Here is an interesting approach to building software – www.softwarebynumbers.org developed by a team of two with a strong background in the technology industry and academia.
The IFM model tags financial benefits/returns to each major feature proposed for the software. At a fundamental level, it looks at software development as a value creation process which is how entrepreneurs tend to think about businesses at a macro level. An MMF, or minimal marketable feature, is the fundamental measure of software value employed by IFM.
MMFs are discrete units of value creation mapped to specific software features. They are the basic elements of an IFM development sequence. Net Present Value (NPV) is used as the measure as opposed to the usual suspect i.e. ROI. This model is not meant to be a substitute to established models such as Agile or iterative. In fact, the authors intended to strengthen such methodologies by introducing the financial aspect.

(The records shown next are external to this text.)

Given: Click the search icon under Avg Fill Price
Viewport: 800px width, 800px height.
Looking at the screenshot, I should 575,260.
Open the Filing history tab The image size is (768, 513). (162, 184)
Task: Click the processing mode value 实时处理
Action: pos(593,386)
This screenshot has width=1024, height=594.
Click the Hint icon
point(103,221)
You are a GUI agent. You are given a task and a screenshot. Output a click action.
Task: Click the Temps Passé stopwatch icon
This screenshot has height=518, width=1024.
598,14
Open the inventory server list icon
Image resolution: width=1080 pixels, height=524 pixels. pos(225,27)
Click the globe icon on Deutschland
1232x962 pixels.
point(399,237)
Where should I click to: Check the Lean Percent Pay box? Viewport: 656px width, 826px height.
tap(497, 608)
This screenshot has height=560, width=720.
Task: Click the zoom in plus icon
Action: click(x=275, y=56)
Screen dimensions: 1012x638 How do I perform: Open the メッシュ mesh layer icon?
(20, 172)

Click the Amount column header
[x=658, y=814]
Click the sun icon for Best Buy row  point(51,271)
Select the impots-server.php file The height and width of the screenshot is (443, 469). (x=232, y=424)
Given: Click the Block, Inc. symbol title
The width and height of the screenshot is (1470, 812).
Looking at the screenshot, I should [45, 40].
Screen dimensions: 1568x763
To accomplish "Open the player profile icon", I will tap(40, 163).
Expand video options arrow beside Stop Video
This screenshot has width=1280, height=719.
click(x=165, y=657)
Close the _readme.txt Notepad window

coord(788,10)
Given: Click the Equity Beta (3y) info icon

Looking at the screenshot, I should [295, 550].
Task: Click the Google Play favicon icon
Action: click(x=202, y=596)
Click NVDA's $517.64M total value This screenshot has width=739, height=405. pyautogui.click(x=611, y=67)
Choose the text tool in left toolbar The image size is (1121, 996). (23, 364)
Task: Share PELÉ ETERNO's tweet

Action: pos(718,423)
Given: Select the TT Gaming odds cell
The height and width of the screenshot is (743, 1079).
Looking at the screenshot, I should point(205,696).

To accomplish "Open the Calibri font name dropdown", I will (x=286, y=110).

A quick description of NPV below (to jog your memory, just in case):
NPV: This is the net result of a multiyear investment expressed in today’s dollars. It recognizes that you would prefer to have $1.00 today to having $1.00 a year from now. If you earn 10% interest on your money, $1.00 today will be worth $1.10 a year from now. Or, the NPV of $1.10 one year hence is $1.00.
By considering the time value of money, it allows consideration of such things as cost of capital, interest rates and investment opportunity costs. It’s especially appropriate for long-term projects. But NPV doesn’t compare absolute levels of investment. It looks at cash flows, not at P&L – the way accounting systems do. Computing NPV requires use of a discount rate equal to some minimum desired rate of return. Determining that percentage may be the tricky part. In general, many IT projects use NPV only for large investments (eg:>$500k) as the process is complex and cumbersome.
ROI: Expected income divided by the amount originally invested
IFM is not new – it’s been around for about 4 years now. While IFM seems rational on paper, I wonder if it is feasible to do something like this in reality. There are several intangibles involved in an IT investment and those cannot be easily accounted for in such calculations. Long-term discipline in planning and execution is required for such initiatives. But at the very least, such calculations will trigger discussions within the product team and lead to evaluation and brainstorming of multiple ideas and options (apart from the heated arguments, fights etc).
At sunset (as against ‘at the end of the day’:) ), every decision-maker knows that data and numbers are attempts at rationalization of man’s intuitions and gut-feel decisions. That may be the single biggest reason why this model will never gain large scale adoption. What do you think?